Construction of habitat-specific training sets to achieve species-level assignment in 16S rRNA gene datasets

Background: The low cost of 16S rRNA gene sequencing facilitates population-scale molecular epidemiological studies. Existing computational algorithms can parse 16S rRNA gene sequences to high-resolution Amplicon Sequence Variants (ASVs), which represent ecologically coherent entities. Assigning species-level taxonomy to these ASVs is the critical remaining barrier to drawing ecologically/clinically relevant inferences from and comparing data across 16S rRNA gene-based microbiota studies.

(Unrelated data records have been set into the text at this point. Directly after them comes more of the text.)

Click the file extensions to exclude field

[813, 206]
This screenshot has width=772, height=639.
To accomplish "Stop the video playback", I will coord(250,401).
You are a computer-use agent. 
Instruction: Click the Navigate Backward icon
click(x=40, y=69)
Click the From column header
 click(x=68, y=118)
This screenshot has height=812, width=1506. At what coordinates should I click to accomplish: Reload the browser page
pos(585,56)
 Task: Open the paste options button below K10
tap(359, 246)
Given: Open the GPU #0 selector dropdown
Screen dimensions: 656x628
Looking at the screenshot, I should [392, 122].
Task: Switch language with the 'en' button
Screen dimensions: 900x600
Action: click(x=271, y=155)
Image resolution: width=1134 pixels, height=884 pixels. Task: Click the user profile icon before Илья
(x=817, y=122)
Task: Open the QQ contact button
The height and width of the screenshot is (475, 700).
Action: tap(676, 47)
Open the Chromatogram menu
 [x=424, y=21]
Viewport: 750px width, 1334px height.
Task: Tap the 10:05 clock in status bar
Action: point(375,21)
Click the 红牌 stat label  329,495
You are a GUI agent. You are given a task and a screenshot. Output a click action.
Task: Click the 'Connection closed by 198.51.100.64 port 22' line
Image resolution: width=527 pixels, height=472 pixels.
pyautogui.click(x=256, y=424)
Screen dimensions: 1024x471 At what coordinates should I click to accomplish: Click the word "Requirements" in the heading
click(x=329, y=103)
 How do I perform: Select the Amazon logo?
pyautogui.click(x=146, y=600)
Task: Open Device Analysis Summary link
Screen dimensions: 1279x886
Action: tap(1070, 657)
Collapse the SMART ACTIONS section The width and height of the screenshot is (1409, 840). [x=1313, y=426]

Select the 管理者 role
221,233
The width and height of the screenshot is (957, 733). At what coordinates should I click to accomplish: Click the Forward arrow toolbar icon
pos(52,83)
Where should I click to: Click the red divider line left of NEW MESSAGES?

Results: To overcome this barrier, we developed a broadly applicable method for constructing a phylogeny-based, high-resolution, habitat-specific training set. When used with the naive Bayesian Ribosomal Database Project (RDP) Classifier, this training set achieved species/supraspecies-level taxonomic assignment to 16S rRNA gene-derived ASVs. The key steps for generating such a training set are 1) constructing an accurate and comprehensive phylogenetic-based, habitat-specific database; 2) compiling multiple 16S rRNA gene sequences to represent the natural sequence variability of each taxon in the database; 3) trimming the training set to match the sequenced regions if necessary; and 4) placing species sharing closely related sequences into a supraspecies taxonomic level to maintain subgenus resolution. As proof of principle, we developed a V1-V3 region training set for the bacterial microbiota of the human aerodigestive tract using our expanded Human Oral Microbiome Database (eHOMD). In addition, we overcame technical limitations to successfully use Illumina sequences for the 16S rRNA gene V1-V3 region, the most informative segment for classifying bacteria native to the human aerodigestive tract. We also generated a full-length eHOMD 16S rRNA gene training set, which we used in conjunction with an independent PacBio Single Molecule, Real-Time (SMRT)-sequenced sinonasal dataset to validate the representation of species in our training set. The latter also established the effectiveness of a full-length training set for assigning taxonomy of long-read 16S rRNA gene datasets. Conclusion: Here, we present a systematic approach for constructing a phylogeny-based, high-resolution, habitat-specific training set that permits species/supraspecies-level taxonomic assignment to short- and long-read 16S rRNA gene-derived ASVs. This advancement enhances the ecological and/or clinical relevance of 16S rRNA gene-based microbiota studies.